УСЛОВИЕ ЗАДАЧИ: Перепишите без изменений фрагмент текста о фотографии Виктора Гюго: всё, начиная со слов «Так что же нас» и вплоть до слов «фотографиях стареющих людей.» включительно.

ТЕКСТ ДЛЯ ЧТЕНИЯ:
※ ※ ※
Деталь потрясает. Ведь эти щипчики — тоже оружие, как и сабля Вешелени, перед которой обращались вспять враги прогресса и которою Вешелени вырубил, если можно так выразиться, себе памятник при жизни — пример для лучших сынов отечества.

Передо мною любительская фотография: человек запечатлен на фоне джерсейских скал (ее делал бедняга Шарль); на негативе снимка поэт-изгнанник, суровый Виктор Гюго сам делал ретушь, срезая выступающий живот; но, к сожалению, орудовал он столь скверной выцветшей тушью, что из-под ретуши отчетливо проступают подлинные контуры фигуры.

Эта история тоже берет за душу. Унизительностью ситуации: за малую толику денег читатель, увлекающийся поэзией, получает, помимо мятущихся волн стихов, также изображение самого поэта — этого утеса, дробящего валы. И возможностью аллегории: для бренной плоти не утешительна мысль о нетленности духовной.

Так что же нас в силах утешить?

Дабы избежать категоричности в ответе, ответим жизненным примером и под этим предлогом продолжим разговор о фотографиях стареющих людей.
※ ※ ※
Записи из набора данных
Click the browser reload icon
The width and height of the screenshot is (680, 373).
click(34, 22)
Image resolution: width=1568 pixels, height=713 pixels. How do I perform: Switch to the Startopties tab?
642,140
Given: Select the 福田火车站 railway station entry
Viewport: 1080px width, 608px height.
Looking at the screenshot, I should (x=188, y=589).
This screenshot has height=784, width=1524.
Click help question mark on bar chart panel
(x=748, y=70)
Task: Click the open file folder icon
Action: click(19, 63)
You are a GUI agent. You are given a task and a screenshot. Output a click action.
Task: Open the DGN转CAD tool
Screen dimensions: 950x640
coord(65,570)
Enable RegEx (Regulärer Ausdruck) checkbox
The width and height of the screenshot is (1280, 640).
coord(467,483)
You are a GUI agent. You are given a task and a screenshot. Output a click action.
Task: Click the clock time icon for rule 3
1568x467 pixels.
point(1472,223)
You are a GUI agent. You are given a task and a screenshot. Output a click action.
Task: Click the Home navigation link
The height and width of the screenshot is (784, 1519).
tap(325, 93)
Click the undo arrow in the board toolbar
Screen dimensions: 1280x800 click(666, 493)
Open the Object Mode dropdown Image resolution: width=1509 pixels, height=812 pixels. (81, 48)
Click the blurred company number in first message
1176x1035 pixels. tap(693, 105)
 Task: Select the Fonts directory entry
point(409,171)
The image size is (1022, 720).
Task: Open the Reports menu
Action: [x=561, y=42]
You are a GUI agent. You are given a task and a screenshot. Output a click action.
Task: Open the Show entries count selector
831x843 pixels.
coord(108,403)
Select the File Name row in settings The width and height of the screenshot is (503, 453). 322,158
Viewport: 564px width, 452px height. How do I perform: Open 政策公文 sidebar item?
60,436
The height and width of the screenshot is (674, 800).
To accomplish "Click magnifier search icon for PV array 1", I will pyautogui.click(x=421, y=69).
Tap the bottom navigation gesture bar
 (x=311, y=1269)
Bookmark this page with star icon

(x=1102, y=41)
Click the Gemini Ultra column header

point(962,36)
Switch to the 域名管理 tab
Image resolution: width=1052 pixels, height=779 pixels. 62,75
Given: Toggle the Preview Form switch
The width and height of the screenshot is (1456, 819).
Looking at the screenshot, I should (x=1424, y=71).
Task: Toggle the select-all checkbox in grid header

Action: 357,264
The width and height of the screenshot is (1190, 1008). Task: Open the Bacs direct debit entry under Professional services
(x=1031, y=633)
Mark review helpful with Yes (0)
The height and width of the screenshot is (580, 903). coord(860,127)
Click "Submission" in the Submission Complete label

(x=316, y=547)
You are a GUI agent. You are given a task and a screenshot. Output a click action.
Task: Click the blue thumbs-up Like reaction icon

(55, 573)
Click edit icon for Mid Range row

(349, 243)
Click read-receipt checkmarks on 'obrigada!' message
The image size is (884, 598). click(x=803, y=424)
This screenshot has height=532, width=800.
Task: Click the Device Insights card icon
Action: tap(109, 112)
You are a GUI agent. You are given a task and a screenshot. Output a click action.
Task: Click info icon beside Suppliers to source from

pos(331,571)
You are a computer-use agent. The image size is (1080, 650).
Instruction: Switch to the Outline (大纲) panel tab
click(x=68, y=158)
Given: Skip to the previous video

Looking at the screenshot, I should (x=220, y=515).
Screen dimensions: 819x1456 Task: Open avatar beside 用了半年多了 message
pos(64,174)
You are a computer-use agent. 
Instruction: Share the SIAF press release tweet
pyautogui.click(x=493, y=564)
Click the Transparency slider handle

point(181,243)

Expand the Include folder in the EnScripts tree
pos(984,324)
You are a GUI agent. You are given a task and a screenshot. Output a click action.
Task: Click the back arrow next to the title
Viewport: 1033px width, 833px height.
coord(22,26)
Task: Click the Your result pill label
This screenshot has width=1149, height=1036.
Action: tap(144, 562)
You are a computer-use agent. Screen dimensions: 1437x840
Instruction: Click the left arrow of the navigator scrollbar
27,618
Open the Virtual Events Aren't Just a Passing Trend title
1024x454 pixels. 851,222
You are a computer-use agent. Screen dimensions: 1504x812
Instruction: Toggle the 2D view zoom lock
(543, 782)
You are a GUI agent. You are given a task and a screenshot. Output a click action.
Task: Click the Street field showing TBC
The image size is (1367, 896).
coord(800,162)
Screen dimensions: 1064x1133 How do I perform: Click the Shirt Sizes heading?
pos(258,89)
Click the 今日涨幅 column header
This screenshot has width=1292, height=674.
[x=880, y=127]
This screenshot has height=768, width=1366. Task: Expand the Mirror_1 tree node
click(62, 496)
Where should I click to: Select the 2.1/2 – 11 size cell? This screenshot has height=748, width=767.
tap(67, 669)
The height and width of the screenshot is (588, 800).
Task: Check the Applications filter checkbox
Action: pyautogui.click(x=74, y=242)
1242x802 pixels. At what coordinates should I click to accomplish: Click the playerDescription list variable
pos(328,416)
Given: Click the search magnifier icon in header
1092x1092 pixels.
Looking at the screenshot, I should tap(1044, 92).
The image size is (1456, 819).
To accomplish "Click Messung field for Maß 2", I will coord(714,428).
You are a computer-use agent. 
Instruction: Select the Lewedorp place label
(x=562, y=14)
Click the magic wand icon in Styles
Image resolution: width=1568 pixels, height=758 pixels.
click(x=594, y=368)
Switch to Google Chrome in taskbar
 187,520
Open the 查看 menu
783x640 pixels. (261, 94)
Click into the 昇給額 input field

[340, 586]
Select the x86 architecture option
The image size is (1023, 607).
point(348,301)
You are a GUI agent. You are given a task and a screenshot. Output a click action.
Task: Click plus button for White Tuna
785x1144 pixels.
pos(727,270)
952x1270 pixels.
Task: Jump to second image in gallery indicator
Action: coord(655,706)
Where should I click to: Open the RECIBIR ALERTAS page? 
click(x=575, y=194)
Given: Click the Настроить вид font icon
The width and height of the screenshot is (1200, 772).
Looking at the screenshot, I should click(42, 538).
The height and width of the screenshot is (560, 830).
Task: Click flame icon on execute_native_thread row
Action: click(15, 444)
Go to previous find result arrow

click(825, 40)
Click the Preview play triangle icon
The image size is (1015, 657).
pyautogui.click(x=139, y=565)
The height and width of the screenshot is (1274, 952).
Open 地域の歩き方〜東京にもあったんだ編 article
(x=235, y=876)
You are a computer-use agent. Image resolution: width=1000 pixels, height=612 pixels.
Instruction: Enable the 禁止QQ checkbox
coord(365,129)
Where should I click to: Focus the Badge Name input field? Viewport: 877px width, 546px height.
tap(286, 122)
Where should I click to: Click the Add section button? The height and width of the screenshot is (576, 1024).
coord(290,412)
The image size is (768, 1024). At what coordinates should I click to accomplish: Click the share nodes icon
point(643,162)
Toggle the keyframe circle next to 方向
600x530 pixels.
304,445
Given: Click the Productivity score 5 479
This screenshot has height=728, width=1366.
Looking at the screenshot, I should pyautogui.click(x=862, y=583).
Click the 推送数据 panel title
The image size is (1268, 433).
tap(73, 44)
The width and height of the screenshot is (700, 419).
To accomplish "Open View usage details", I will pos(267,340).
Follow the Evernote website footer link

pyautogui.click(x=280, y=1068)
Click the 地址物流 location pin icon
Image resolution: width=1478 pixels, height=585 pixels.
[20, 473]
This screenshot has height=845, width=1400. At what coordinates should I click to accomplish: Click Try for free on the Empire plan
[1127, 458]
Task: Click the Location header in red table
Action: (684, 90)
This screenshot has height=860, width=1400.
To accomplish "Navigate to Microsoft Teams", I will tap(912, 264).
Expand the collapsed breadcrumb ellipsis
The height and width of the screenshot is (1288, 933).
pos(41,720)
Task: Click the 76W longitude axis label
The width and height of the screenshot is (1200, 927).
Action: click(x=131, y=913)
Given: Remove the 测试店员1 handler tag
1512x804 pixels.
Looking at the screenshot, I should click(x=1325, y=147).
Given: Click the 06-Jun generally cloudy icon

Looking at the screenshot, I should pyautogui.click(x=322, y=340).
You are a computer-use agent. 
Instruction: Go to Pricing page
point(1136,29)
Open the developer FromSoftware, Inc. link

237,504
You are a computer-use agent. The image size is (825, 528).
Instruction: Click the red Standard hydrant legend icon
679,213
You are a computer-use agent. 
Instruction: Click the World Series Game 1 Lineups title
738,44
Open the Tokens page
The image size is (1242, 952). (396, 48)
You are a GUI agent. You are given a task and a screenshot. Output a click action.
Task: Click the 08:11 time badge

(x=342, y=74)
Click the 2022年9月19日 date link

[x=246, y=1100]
※ ※ ※
РЕЗУЛЬТАТ ЗАДАНИЯ:
Так что же нас в силах утешить?

Дабы избежать категоричности в ответе, ответим жизненным примером и под этим предлогом продолжим разговор о фотографиях стареющих людей.